Open Access Methodology article

Single/low-copy integration of transgenes in Caenorhabditis elegans using an ultraviolet trimethylpsoralen method

Eriko Kage-Nakadai12, Hiroyuki Kobuna1, Osamu Funatsu1, Muneyoshi Otori1, Keiko Gengyo-Ando13, Sawako Yoshina12, Sayaka Hori12 and Shohei Mitani12*

Author Affiliations

1 Department of Physiology, Tokyo Women's Medical University School of Medicine, Tokyo, Japan

2 Core Research for Evolutional Science and Technology (CREST), Japan Science and Technology Agency (JST), Saitama, Japan

3 Saitama University Brain Science Institute, Saitama, Japan

For all author emails, please log on.

BMC Biotechnology 2012, 12:1  doi:10.1186/1472-6750-12-1

Published: 5 January 2012



Transgenic strains of Caenorhabditis elegans are typically generated by injecting DNA into the germline to form multi-copy extrachromosomal arrays. These transgenes are semi-stable and their expression is silenced in the germline. Mos1 transposon or microparticle bombardment methods have been developed to create single- or low-copy chromosomal integrated lines.

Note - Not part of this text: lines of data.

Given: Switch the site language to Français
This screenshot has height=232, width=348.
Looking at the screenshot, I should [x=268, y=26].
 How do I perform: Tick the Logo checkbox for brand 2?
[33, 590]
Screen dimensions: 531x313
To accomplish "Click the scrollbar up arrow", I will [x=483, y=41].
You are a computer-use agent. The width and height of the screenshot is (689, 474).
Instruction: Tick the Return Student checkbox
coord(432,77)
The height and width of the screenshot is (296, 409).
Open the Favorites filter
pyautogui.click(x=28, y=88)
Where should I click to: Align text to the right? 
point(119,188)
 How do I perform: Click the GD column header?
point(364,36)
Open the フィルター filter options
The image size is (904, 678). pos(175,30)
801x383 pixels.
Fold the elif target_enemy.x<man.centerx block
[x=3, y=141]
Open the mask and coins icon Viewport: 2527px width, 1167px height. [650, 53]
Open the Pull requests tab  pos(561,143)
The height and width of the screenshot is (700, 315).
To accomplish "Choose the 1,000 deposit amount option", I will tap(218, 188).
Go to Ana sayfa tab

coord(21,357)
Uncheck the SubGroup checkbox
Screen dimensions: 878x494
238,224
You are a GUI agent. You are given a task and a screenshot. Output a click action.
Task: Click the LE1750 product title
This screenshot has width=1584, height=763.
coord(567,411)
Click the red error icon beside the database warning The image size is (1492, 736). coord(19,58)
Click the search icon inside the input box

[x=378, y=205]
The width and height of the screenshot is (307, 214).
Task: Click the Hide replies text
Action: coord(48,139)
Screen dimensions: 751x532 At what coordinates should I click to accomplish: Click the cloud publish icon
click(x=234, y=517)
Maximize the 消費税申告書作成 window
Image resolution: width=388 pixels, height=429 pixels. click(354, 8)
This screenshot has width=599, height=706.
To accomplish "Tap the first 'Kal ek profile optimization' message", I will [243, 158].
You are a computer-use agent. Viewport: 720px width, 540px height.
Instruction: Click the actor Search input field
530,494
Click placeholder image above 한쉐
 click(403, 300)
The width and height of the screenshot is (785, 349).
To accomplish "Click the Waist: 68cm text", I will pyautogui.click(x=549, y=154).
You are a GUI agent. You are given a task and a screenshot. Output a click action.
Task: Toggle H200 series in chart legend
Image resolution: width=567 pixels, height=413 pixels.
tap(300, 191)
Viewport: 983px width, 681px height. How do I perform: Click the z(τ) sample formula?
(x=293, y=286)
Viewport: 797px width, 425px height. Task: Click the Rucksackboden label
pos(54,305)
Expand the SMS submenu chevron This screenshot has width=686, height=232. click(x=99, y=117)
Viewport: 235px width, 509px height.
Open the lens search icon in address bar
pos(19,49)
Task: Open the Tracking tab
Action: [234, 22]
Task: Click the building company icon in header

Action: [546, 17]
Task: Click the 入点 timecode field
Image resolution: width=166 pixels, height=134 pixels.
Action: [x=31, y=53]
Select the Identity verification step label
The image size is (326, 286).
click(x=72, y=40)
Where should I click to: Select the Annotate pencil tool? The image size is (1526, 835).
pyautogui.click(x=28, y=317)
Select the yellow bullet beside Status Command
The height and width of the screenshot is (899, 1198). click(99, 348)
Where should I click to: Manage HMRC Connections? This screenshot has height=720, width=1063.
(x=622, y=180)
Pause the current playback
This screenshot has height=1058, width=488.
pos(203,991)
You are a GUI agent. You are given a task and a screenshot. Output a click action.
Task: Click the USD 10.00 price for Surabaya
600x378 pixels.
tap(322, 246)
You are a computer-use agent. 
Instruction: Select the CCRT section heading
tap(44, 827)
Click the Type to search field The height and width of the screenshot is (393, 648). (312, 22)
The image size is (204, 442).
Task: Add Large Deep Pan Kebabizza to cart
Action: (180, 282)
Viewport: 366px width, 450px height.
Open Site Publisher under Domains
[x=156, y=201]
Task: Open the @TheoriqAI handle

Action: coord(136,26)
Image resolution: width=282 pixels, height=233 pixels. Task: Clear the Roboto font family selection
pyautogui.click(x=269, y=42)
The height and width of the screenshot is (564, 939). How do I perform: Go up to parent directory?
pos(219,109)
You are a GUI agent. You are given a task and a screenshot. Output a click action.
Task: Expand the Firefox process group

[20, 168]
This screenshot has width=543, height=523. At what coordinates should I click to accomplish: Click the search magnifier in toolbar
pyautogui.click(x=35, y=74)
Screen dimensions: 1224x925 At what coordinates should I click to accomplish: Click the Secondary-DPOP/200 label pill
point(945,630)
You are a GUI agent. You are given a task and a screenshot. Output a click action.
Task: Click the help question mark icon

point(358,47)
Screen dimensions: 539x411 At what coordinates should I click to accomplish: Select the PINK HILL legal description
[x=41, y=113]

Here we report an alternative method using ultraviolet trimethylpsoralen (UV/TMP) to generate single/low-copy gene integrations.


We successfully integrated low-copy transgenes from extrachromosomal arrays using positive selection based on temperature sensitivity with a vps-45 rescue fragment and negative selection based on benzimidazole sensitivity with a ben-1 rescue fragment. We confirmed that the integrants express transgenes in the germline. Quantitative PCR revealed that strains generated by this method contain single- or low-copy transgenes. Moreover, positive selection marker genes flanked by LoxP sites were excised by Cre recombinase mRNA microinjection, demonstrating Cre-mediated chromosomal excision for the first time in C. elegans.


Our UV/TMP integration method, based on familiar extrachromosomal transgenics, provides a useful approach for generating single/low-copy gene integrations.